● Prompt
Retype the lines of the data below, from the line containing "This screenshot has height=924, width=1308." up to and including the line containing "tap(110, 943)", with no changes.

[Element and text location data]
-.-.-

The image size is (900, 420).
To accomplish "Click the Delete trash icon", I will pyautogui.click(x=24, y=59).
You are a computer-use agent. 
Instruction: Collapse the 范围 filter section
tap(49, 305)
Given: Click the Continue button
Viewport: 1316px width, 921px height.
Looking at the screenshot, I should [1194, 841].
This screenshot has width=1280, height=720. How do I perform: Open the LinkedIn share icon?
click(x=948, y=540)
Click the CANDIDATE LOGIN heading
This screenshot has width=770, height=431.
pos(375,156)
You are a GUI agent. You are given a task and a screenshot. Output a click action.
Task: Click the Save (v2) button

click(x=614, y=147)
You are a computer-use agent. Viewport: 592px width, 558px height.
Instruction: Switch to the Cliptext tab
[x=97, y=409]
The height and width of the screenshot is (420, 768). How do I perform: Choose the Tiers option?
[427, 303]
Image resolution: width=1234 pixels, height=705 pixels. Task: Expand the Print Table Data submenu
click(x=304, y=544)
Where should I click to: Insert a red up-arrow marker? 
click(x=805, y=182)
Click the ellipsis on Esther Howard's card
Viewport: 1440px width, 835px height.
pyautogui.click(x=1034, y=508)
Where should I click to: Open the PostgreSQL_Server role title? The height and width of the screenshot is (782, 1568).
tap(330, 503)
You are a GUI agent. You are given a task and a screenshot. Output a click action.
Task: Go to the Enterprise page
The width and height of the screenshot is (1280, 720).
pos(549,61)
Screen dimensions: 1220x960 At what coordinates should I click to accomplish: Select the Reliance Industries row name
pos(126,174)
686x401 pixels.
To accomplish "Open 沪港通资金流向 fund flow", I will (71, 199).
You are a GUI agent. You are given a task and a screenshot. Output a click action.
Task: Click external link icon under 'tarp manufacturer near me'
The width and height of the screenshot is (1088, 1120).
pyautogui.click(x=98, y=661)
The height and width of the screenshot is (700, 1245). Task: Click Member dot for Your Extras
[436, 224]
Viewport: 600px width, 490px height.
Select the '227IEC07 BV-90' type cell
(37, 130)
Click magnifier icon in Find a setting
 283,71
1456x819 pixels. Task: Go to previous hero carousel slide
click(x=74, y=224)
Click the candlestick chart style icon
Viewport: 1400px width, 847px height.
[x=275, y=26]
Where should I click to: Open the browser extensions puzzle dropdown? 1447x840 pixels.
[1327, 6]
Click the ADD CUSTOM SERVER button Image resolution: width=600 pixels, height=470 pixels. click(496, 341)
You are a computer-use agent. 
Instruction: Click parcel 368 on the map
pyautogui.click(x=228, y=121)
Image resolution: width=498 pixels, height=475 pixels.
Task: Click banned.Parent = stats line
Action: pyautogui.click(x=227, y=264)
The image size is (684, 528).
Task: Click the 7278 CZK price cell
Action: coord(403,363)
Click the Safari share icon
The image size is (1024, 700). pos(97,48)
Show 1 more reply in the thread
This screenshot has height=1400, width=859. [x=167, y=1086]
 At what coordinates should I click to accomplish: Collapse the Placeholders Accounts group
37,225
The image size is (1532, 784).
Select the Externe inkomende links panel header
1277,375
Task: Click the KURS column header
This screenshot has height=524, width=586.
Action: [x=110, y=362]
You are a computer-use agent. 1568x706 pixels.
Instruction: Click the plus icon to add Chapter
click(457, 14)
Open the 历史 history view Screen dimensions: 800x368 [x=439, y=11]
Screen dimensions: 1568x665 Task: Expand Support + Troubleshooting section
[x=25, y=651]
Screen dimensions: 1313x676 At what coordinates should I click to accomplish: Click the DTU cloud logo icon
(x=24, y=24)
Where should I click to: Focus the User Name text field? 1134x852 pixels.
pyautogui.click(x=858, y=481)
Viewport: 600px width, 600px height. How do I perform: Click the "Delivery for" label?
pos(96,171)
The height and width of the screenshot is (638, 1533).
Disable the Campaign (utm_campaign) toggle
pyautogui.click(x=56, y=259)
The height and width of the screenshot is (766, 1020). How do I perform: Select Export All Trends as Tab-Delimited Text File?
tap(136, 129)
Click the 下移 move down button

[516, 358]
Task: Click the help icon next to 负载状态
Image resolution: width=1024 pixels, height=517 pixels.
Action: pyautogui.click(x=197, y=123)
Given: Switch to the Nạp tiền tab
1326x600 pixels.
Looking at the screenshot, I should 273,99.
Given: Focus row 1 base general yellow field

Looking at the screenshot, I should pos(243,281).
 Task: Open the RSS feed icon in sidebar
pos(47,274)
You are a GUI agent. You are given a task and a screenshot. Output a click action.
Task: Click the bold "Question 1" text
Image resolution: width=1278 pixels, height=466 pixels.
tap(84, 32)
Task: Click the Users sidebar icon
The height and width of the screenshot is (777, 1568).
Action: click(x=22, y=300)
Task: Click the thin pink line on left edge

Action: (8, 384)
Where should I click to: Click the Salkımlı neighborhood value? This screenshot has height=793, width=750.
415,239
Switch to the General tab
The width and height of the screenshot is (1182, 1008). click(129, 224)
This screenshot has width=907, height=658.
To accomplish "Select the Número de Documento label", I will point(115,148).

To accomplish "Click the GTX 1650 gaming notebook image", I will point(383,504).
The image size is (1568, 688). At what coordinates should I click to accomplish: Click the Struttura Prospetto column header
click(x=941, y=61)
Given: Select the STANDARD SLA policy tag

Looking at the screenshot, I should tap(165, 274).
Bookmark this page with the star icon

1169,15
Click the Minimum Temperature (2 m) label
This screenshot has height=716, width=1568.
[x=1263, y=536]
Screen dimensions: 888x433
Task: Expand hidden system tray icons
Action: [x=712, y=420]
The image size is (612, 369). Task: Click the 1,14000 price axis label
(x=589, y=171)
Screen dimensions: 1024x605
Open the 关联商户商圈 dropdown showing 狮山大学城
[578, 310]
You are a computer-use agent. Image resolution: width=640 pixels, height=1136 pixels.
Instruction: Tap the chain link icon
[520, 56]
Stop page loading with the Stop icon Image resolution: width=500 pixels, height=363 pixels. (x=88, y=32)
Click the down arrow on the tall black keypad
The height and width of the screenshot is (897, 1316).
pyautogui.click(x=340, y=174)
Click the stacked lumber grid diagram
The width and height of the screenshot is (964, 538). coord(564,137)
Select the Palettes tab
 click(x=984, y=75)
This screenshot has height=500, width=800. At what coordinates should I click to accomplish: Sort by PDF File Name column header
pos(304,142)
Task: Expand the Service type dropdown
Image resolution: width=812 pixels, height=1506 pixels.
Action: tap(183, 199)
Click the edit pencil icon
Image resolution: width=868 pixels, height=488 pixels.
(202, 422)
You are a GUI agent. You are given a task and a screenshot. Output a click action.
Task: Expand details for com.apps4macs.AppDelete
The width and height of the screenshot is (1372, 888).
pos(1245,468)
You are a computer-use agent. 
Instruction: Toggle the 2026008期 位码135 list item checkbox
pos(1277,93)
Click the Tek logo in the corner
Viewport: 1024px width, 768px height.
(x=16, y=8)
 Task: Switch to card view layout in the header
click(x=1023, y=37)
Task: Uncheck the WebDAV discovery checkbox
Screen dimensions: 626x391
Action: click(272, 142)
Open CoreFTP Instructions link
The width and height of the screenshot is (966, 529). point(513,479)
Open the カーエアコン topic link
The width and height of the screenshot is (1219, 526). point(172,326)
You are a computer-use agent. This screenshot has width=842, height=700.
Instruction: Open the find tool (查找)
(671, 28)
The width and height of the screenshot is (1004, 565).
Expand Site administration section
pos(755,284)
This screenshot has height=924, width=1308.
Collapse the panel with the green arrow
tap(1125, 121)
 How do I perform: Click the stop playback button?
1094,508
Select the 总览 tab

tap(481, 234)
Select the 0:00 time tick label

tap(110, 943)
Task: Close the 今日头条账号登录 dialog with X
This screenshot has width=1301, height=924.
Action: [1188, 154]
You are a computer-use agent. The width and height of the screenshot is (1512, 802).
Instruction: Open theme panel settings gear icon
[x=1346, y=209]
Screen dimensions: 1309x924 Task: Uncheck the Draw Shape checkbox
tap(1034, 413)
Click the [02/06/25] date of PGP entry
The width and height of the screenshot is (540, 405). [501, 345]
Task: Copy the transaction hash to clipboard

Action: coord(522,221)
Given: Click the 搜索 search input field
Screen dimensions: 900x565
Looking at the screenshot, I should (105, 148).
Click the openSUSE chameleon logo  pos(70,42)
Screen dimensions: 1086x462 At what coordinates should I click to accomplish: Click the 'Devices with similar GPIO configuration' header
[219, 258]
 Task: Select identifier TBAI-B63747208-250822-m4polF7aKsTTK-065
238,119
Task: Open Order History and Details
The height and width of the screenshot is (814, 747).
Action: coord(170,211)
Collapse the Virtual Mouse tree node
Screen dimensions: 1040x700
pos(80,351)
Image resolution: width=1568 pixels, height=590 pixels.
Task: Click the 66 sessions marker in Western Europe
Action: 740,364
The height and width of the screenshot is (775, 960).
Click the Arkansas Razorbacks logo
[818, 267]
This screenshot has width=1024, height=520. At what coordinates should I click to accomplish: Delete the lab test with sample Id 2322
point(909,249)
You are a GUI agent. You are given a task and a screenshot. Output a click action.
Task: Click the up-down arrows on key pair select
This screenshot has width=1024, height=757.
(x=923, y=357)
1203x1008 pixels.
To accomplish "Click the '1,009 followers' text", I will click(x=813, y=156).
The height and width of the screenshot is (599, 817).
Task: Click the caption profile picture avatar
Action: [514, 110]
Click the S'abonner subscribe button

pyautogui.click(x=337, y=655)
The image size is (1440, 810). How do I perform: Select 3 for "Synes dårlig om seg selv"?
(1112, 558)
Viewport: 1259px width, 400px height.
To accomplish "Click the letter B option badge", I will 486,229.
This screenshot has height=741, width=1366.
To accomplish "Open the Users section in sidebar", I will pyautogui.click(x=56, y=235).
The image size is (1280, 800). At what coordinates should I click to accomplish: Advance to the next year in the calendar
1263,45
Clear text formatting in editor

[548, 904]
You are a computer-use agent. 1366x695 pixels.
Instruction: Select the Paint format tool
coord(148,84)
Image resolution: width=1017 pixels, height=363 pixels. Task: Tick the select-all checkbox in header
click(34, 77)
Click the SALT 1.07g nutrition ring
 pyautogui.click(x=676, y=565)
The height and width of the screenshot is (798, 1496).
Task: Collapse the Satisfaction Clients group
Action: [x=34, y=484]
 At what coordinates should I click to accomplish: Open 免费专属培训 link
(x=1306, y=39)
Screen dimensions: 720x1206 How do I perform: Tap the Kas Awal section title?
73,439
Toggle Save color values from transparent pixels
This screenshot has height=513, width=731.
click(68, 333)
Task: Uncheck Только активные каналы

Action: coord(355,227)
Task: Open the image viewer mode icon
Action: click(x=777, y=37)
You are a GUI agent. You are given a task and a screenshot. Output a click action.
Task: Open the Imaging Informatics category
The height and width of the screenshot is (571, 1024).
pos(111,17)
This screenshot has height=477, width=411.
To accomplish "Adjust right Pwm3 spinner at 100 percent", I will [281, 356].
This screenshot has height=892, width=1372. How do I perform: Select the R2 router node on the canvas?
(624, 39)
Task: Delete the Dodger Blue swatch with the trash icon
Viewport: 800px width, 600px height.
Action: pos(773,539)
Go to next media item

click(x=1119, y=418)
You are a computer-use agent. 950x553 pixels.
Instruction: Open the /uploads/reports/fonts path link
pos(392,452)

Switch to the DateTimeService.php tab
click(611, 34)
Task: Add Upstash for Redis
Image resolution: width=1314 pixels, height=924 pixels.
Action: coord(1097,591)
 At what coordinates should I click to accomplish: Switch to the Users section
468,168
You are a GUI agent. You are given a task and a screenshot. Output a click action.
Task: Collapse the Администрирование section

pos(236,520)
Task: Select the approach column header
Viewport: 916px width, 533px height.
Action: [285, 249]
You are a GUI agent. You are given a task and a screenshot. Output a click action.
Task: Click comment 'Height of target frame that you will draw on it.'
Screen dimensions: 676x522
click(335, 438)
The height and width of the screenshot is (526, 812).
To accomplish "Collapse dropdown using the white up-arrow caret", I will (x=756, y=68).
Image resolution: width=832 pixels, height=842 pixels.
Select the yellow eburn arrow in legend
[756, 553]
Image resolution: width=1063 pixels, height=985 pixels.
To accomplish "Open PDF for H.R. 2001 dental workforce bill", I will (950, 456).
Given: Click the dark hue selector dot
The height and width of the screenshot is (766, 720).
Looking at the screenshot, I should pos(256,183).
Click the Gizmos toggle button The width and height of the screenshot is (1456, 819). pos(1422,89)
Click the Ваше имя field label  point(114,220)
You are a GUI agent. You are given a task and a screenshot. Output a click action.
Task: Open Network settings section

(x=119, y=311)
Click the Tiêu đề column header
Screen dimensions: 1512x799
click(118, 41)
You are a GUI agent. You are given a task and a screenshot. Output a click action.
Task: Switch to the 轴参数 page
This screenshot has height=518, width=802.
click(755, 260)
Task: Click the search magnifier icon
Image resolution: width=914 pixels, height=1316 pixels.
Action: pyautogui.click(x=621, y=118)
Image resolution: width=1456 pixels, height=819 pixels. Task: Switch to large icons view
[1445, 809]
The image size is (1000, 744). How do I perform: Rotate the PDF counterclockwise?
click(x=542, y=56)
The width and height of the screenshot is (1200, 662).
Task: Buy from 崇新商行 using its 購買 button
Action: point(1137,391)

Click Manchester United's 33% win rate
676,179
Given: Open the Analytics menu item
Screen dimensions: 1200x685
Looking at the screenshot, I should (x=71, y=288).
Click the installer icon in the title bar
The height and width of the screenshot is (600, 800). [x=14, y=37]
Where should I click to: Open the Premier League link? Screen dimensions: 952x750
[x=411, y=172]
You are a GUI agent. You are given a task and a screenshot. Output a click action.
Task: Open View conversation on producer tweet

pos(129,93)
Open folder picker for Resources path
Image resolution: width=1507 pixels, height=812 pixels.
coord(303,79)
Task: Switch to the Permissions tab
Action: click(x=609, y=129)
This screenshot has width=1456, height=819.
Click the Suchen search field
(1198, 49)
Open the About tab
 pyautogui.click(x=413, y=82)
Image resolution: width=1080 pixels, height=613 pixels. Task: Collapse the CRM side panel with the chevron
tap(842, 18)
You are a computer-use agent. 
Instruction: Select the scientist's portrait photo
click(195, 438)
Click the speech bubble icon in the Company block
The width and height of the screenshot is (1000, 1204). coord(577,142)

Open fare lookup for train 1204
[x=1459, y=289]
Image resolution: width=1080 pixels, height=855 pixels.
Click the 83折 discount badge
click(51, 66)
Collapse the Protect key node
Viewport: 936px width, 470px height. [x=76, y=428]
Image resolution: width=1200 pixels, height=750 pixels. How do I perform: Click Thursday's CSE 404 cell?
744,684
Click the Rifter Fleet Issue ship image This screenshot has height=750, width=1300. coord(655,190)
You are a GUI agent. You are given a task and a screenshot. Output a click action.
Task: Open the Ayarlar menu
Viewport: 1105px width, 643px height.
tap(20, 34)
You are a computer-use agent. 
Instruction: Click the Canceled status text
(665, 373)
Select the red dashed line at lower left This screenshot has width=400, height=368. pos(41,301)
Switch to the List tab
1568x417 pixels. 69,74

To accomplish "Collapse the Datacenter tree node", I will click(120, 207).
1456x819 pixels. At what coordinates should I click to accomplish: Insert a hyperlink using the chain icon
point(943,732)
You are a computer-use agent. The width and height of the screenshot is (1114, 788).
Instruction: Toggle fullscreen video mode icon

-.-.-

● Response below
This screenshot has height=924, width=1308.
Collapse the panel with the green arrow
tap(1125, 121)
 How do I perform: Click the stop playback button?
1094,508
Select the 总览 tab

tap(481, 234)
Select the 0:00 time tick label

tap(110, 943)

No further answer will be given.